Relapsed, but really tired of drinking, but still feeling like I NEED to drink
Relapsed, but really tired of drinking, but still feeling like I NEED to drink
I started drinking again last Sunday a month after a slip that I thought was proof that I can't drink moderately and hate the way booze makes me feel physically and emotionally. I was putting off changing my other bad behaviors, though I was finally starting to exercise and eat healthily, but made little progress with coping with anxiety and frustration. I have two stressful events coming up and I drank to kill that anxiety, but of course I am 10x as anxious now and also feeling guilty. I had a drink early this morning, so now I'm feeling like getting a small bottle later today just to get to sleep. This would just be putting off the inevitable hangover and insomnia. I feel addicted to avoidance. I was so close to 1 year, I am clinging to that date, I have to reset it. Just needed to admit it "publicly" on the forum.

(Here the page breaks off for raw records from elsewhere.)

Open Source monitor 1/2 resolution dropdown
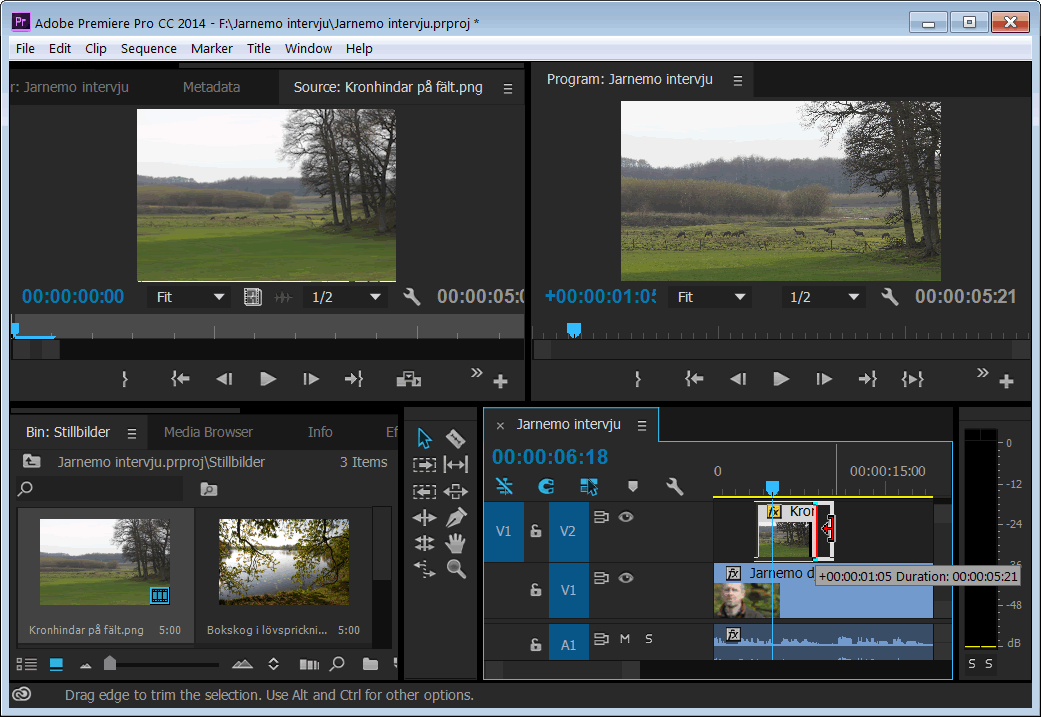The width and height of the screenshot is (1041, 717). (x=346, y=297)
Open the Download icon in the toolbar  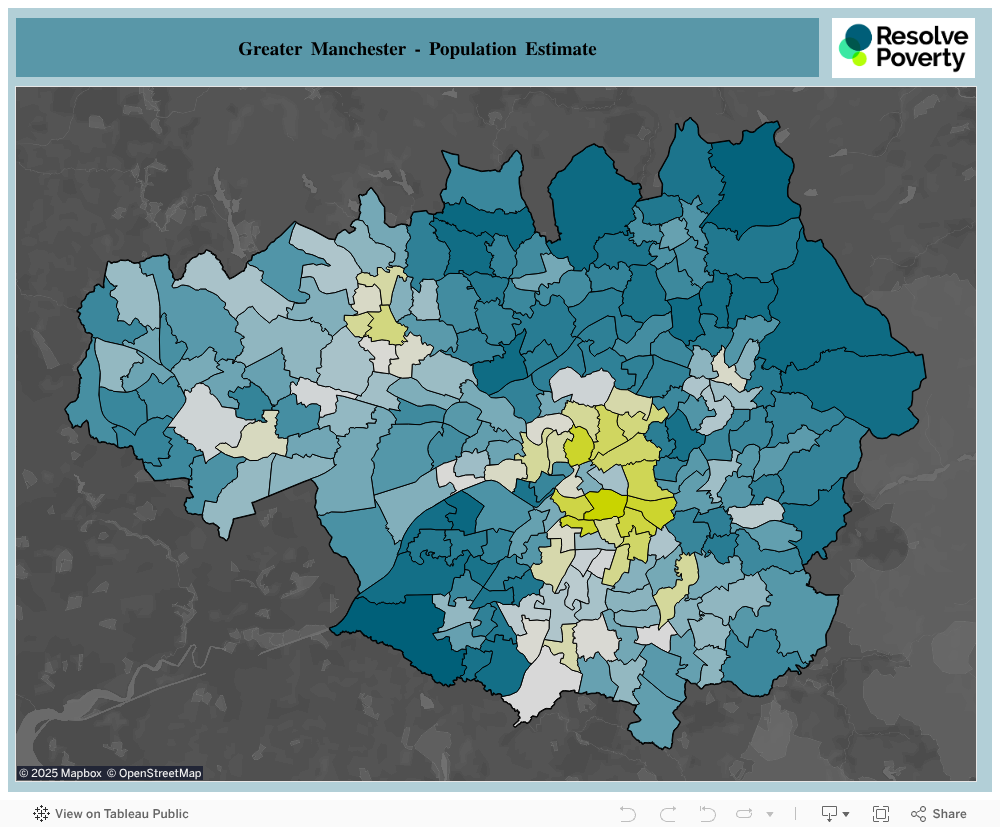pos(829,814)
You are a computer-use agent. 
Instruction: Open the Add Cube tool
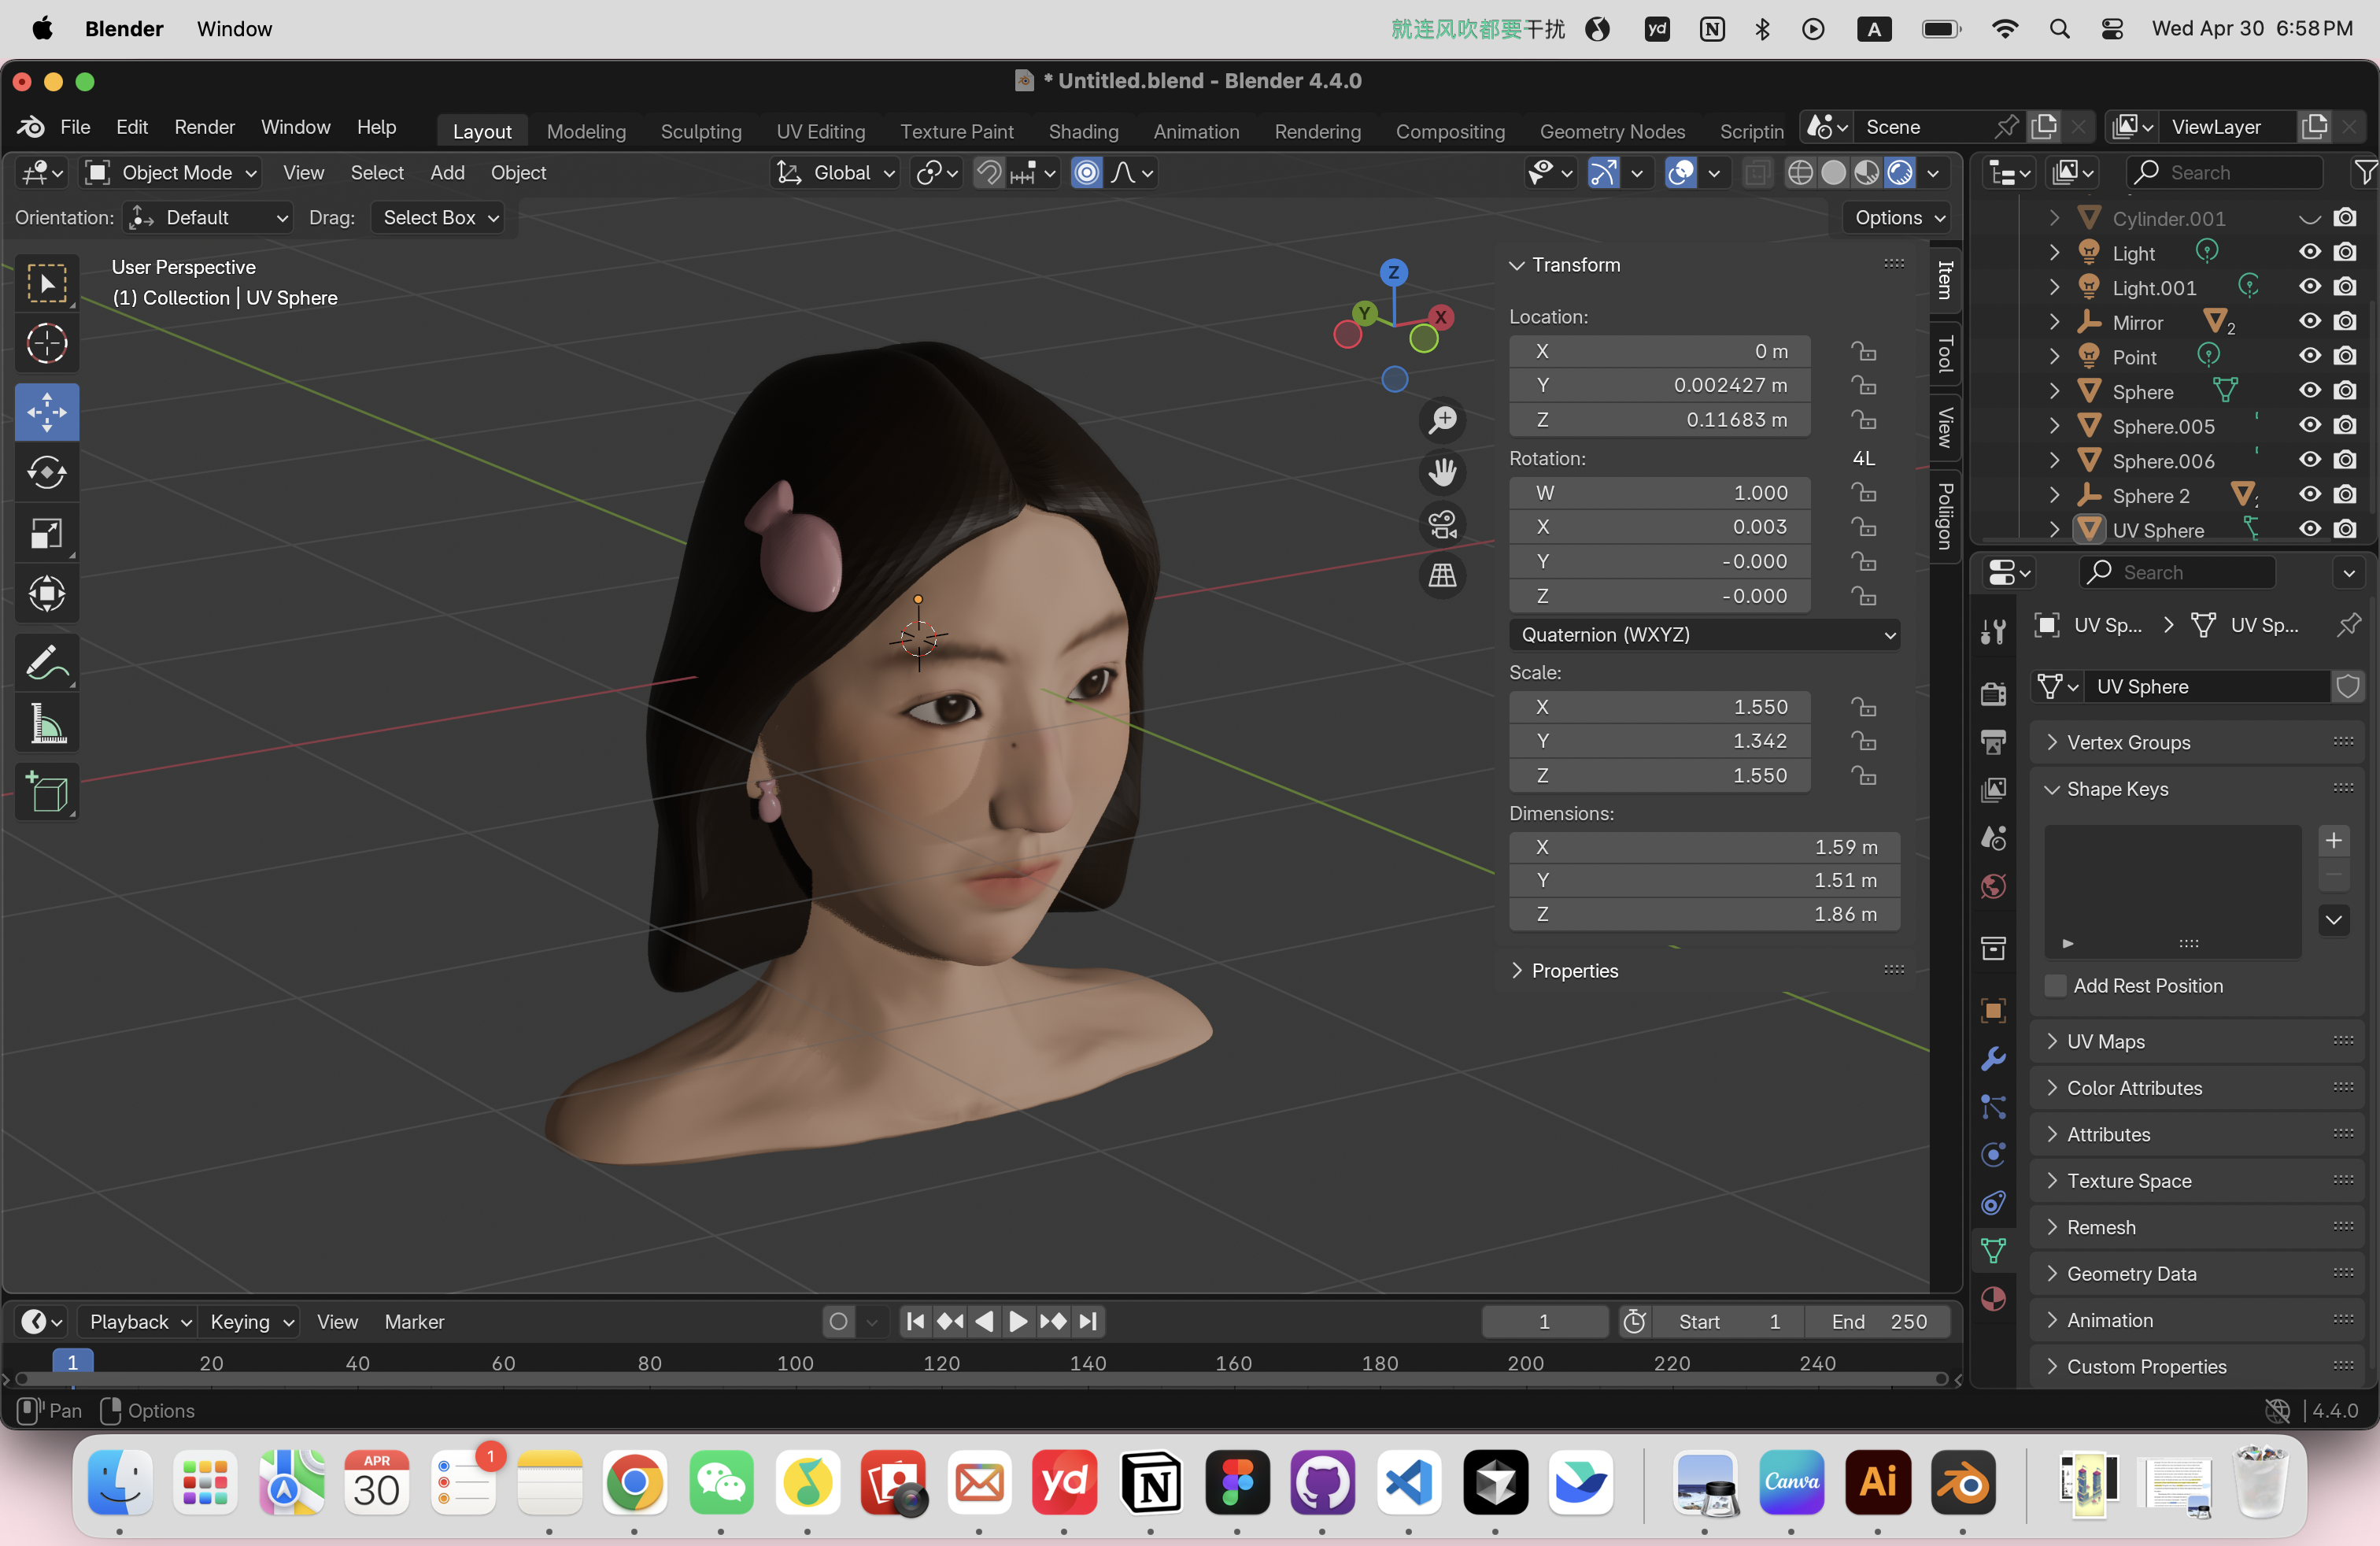click(46, 792)
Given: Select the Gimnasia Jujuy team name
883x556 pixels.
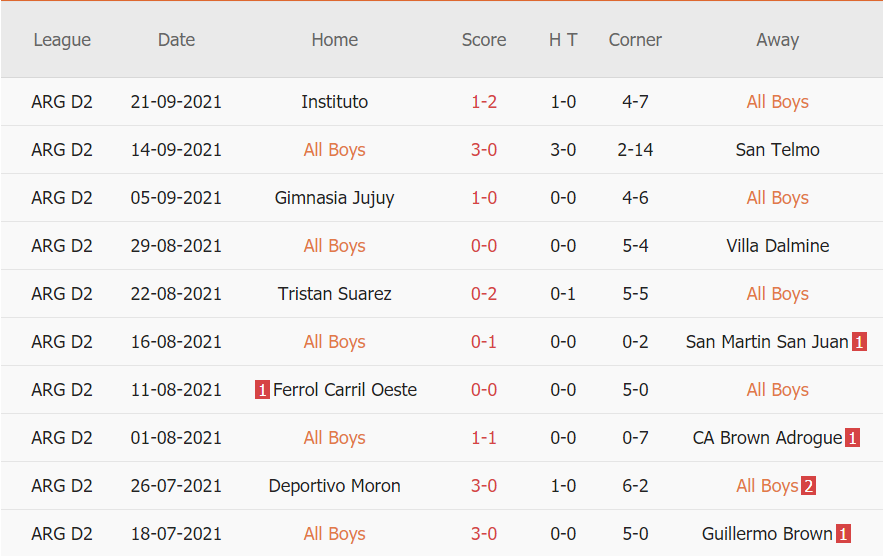Looking at the screenshot, I should click(334, 198).
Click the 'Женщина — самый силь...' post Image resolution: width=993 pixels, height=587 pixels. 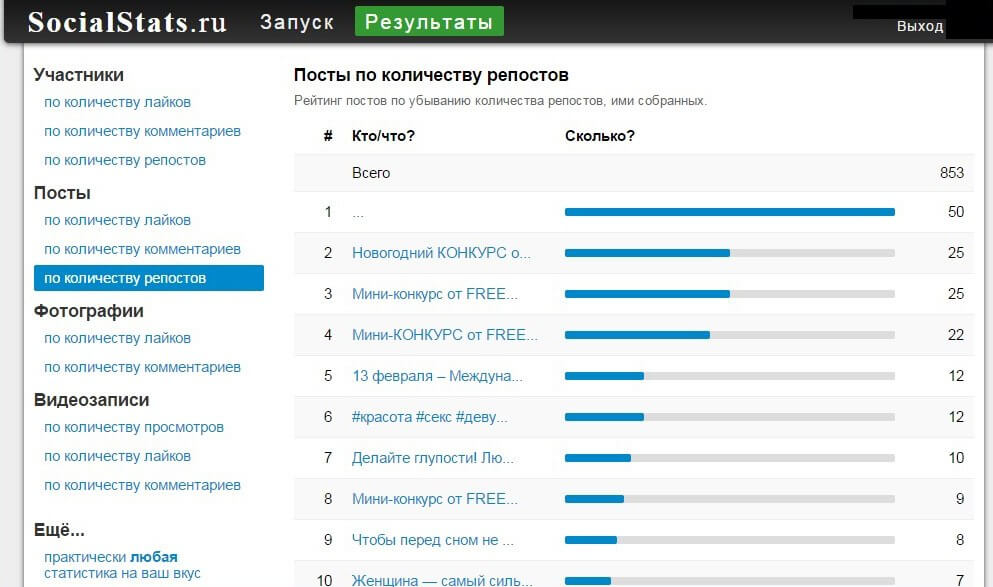[442, 580]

I'm sorry you relapsed. It's great that you were so close to one year and making positive changes in your life. Anxiety and frustration are hard to deal with but I know that you can find healthy ways to manage those. You said you are exercising which is great. Have you tried meditation, Mindfulness, simply listening to music to calm your mind?
I have been researching meditation and mindfulness, but procrastinating on actually practicing either one. I have days where music really helps soothe anxiety, but some days I just can't stand any kind of noise. It feels great to be back on the forum and I wish I hadn't stayed away so long. Thanks for the support.
Cee, don't be too hard on yourself. You made it to almost a year, so you know you can do this!!! Just get right back on it. I understand why people want to try moderation after a time, I really do. When I was in rehab we did a guided meditation 2x week. One of the counselors had this incredible voice that was so soothing -- the other counselors called him The Human Valium. :-) Anyway, I found guided meditations on youtube after I got home and they're very helpful. Especially when I'm having trouble sleeping.
Just making my initial post today, is getting me to want sobriety more than alcohol. I don't want to feel this high anxiety anymore. I don't want to face another night of drinking related insomnia. I don't want to have a high heart rate and a sick stomach. The temptation to buy and drink more today, just because I was already drinking this morning and have to reset my date to tomorrow is starting to diminish. I forgot how much I relied on YouTube guided meditations last year, thanks for the "reminder" uncorked!